Unable to delete messages from list archive

Bug #684668 reported by Tom Haddon
8
This bug affects 1 person
Affects Status Importance Assigned to Milestone
Launchpad itself
Fix Released
High
Curtis Hovey

Bug Description

I've been trying to delete messages from a list archive using the instructions defined on https://wiki.canonical.com/InformationInfrastructure/OSA/LPHowTo/DeleteEmailFromArchive per https://answers.launchpad.net/launchpad-registry/+question/129393. An example message I'm trying to delete is https://lists.launchpad.net/cuneiform/msg00772.html. However, in each case, it's telling me the message isn't in the archive: https://pastebin.canonical.com/40460/.

Tom Haddon (mthaddon)
tags: added: canonical-losa-lp
affects: launchpad → launchpad-foundations
Gary Poster (gary)
affects: launchpad-foundations → launchpad-registry
Curtis Hovey (sinzui)
tags: added: ml-archive-sucks
Curtis Hovey (sinzui)
Changed in launchpad-registry:
assignee: nobody → Curtis Hovey (sinzui)
importance: Undecided → High
status: New → In Progress
tags: added: docs
Revision history for this message
Curtis Hovey (sinzui) wrote :

The messages are not in the thread index.
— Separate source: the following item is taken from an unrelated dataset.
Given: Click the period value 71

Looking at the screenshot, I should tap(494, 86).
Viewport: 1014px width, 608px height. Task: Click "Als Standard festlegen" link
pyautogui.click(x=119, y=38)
As was report many weeks ago, the messages were indeed removed from the archive, the threads and messages were rewritten without the removed message. The output does not say it regenerated the messages, sans the deleted message.

The pages for the message *were not* updated, nor were the pages for the deleted messages deleted. Deleting the messages. I suspect that KEEPONRMM is enabled in the archive db or M2H_KEEPONRMM=1 in the env.

Also, the loop is very slow. This is faster and may do the right thing:
    mhonarc --nokeeponrmm -rmm 722 724 725 726 727 728 729 73 731 732 737 742 747 752 756 762 767 772 772

Revision history for this message
Michael Barnett (mbarnett) wrote :

I added the --nokeeponrmm flag to the previous removal run. It bitched again about the messages not being in the db:

https://pastebin.canonical.com/40615/

After running with that flag, i can still pull up messages that were "removed" on the web:

https://lists.launchpad.net/cuneiform/msg00772.html

Revision history for this message
Curtis Hovey (sinzui) wrote :

I can see from the last pasetbin that it generated 727 messages. We should check the timestamps. I suspect that we may need to delete all the html files before calling `mhonarc --nokeeponrmm -rm <ids>`.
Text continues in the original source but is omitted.